The best way to use gonum from the interpreter is to import its compiled binary form (possibly optimized with assembly and/or C), rather than its source form. This is exactly how we provide acess to the standard Go library in yaegi.
The gonum library must be compiled in the executable, and wrapped into a map of reflect.Value
symbols (using goexports), and then the symbols are exposed to the interpreter with the Use()
method. An import of a gonum package in the interpreted script will then result to access to optimized binary form. As a side benefit, you would even not have to wait for the bug fixes related here.
We are still lacking documentation covering that process, and goexports may need work to be used on packages other than standard library. Sorry for that. And sorry @ldez for hijacking this thread with this huge off-topic digression 😄
@mvertes Yes, I realised that after looking through the behaviour, hence this PR. I'm interested though in being able to use Gonum via the repl (or something along those lines - for a scriptable graph analysis tool/environment). Here we'd absolutely want compiled Gonum code. Is that achievable?
Answering my own question: yes, by making a copy of the cmd/yaegi and adding the Use
call for the gonum/exp/yaegi.Symbols
.
Yes, as you said.
I vaguely remember discussing this with you @mvertes when yaegi
was still called dyngo
, but a possible alternative (that was used for Neugram, eg: here) is to use plugin
to (compile and then) load external symbols.
this would obviously only work for linux
(with some bugs) and darwin
(with some more bugs), but could ease the import+use of compiled packages (w/o requiring pre-compiled symbols.)
just saying. :)
@sbinet, I understand your demand, but we do not plan to use plugin
in yaegi/interp
for the moment, due to portability and stability issues. This is something we may revisit if the situation improves in Go plugins, but frankly I do not expect much on that topic. In the main use case on our side, we would not even have a Go toolchain available on targets, and that would open too many issues.

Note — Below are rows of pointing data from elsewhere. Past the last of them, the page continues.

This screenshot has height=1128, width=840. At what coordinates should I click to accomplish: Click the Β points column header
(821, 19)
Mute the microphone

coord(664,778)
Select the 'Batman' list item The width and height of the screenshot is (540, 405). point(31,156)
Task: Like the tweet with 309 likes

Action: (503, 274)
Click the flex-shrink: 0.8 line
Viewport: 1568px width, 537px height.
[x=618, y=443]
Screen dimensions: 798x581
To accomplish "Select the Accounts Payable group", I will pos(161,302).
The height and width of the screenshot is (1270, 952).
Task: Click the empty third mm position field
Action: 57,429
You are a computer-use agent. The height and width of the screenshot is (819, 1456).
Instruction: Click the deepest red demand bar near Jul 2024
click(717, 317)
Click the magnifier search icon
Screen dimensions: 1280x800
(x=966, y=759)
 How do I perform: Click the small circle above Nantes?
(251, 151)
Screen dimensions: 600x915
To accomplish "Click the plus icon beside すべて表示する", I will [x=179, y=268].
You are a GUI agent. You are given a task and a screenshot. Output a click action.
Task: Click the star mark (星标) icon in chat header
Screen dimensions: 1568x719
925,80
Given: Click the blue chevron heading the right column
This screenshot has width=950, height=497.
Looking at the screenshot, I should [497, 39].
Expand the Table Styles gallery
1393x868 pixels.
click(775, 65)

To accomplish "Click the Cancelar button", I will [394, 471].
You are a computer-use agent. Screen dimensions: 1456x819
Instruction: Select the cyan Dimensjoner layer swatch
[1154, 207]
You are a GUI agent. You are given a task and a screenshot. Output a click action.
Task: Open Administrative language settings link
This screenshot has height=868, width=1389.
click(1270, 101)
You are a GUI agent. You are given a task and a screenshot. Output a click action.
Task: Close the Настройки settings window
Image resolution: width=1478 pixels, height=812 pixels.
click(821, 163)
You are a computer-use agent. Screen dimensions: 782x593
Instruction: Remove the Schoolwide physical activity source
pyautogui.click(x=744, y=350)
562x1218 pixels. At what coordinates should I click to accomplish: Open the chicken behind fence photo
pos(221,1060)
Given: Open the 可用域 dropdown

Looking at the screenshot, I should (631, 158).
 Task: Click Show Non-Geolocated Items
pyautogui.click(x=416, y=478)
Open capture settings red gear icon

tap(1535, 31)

Not against experiments outside the interp
package itself, at executable level, if one feels the need to do so, and open to insert some hooks in the import workflow to allow that if necessary.
fair enough :)
An update on this; while the import still fails, it fails for a sensible reason now, the inability to use the asm implementations in the imported code. This will likely be fixed by #372.
Just tested the following with yaegi-v0.14.2:
sample.go:
// yaegi:tags safe
package main
import (
"fmt"
"gonum.org/v1/gonum/mat"
)
func main() {
var c mat.Dense
fmt.Println(c)
}
$ yaegi ./sample.go
{{0 0 [] 0} 0 0}
So I close this old issue. Please feel free to open new ones if more complex cases are failing.